Prompted by the Charlie Hebdo shooting in Paris on 7 January 2015 by militants who said that they had acted in the name of religion, and writing about the current perception of Islam in the West, Khamenei released the letter on his official website. It was also promoted via a Twitter account attributed to him. Khamenei appeals to his audience to have an open mind and not to judge Islam based on recent events, and implores Western youth to learn about Islam from its original sources, rather than have it "introduced to [them] by prejudices" and anti-Muslim sentiment. In his letter he writes that he does not insist that young people accept his or any particular reading of Islam, but that he wants young people not to "allow this dynamic and effective reality in today's world to be introduced to [them] through resentments and prejudices".

A second open letter was written by Khamenei on 29 November 2015, following the November 2015 Paris shooting.

==Content==

===Message to youth===
Khamenei says that his letter, written in English, is addressed to young people who may still have open minds, not to Western leaders who, he writes, intentionally distort the truth. "I am addressing you, [the youth], not because I overlook your parents", but because "the future of your nations and countries will be in your hands; and also I find that the sense of quest for truth is more vigorous and attentive in your hearts". He further writes: "I don't insist that you accept my reading or any other reading of Islam. What I want to say is: Don't allow this dynamic and effective reality in today's world to be introduced to you through resentments and prejudices."
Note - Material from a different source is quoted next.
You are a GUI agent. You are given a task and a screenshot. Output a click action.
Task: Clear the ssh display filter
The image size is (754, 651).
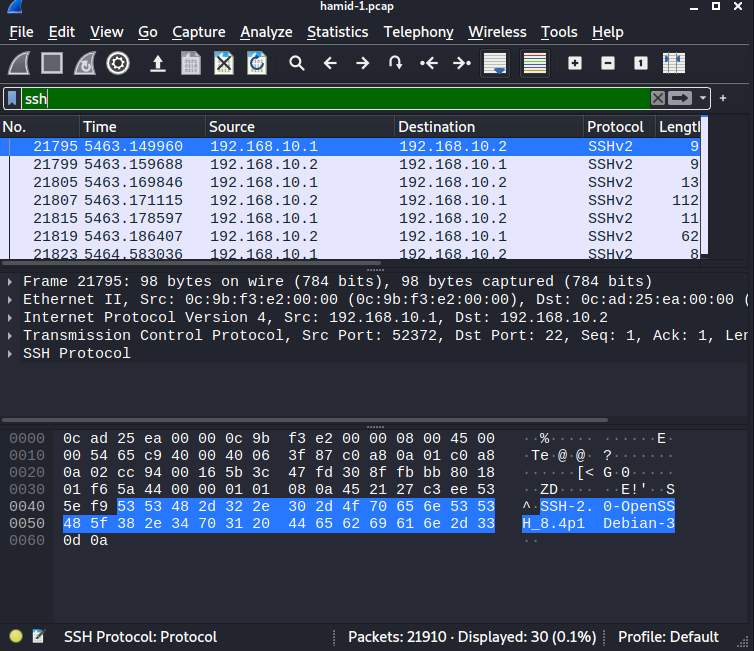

He states his admiration for Western historians who, in his words, are "deeply ashamed of the bloodsheds wrought in the name of religion between the Catholics and Protestants or in the name of nationality and ethnicity during the First and Second World Wars". The question Khamenei asks here is why Western public awareness is focused on the distant past, "but not [on] current problems". He asks, "Why is it that attempts are made to prevent public awareness regarding an important issue such as the treatment of Islamic culture and thought?"

This question leads him to the main issue that he wishes to communicate to young people: "Hence, my first request is: Study and research the incentives behind this widespread tarnishing of the image of Islam." As part of this, he advises young people to read the Qur'an for themselves. "Have you studied the teachings of the Prophet of Islam and his humane, ethical doctrines? Have you ever received the message of Islam from any sources other than the media?", he asks.

===Criticizing Islamophobia===

Khamenei claims that Western countries are responsible for the creation of the so-called Islamic State, a violent militant group. He also often accuses the Western media of trying to stir up sectarian conflict between Shiites and Sunnis. According to CNN, while "chants of 'Death to America' have been a familiar refrain at Friday prayers and parliamentary sessions since the Islamic republic's founding in 1979," the leader strikes a more conciliatory tone in the letter, writing: "Don't allow them [western countries] to hypocritically introduce their own recruited terrorists as representatives of Islam". That is part of a persisting trend that, he said, started after the disintegration of the Soviet Union. "This is a preplanned challenge between Islam and you," he wrote, a twenty-year-long effort "to place this great religion in the seat of a horrifying enemy".

"Why does the power structure in the world want Islamic thought to be marginalized and remain latent?" he asks the youth. "What concepts and values in Islam disturb the programs of the super powers and what interests are safeguarded in the shadow of distorting the image of Islam?"

==Promotion==
Radio Zamaneh stated that 80 "cultural representatives and advisers have been mobilized by Iran’s Islamic Culture and Relations Organization to travel to European and North American countries to promote a message from Iran’s Supreme Leader among the youth there". The Islamic Culture and Relations Organization also translated the letter into 21 languages. Mohammad Javad Zarif, the Foreign Minister of Iran, delivered a copy of the letter to UN Secretary-General Ban Ki-moon. Al-Mustafa International University created a website with the letter and translation in various languages along with feedback and reactions from youth in different countries. Holly Dagres of Al-Monitor, commenting on the promotion of the letter by Khamenei's supporters on Instagram, wrote:Ayatollah Khamenei’s followers in the virtual and literal sense — through #Letter4u — actively spammed Facebook, Instagram, Twitter, Google+ and even Tumblr with links and short messages that pose questions such as: "Searching for the truth? Then #Letter4u is what you might want to read first," or "Do you know the leader of iran have written a letter for you??" — all with the aim to garner the attention of people in the West.
On 16 March 2015, the University of Tehran and Press TV held a conference in Tehran on Khamenei's letter called "Seeking the Truth.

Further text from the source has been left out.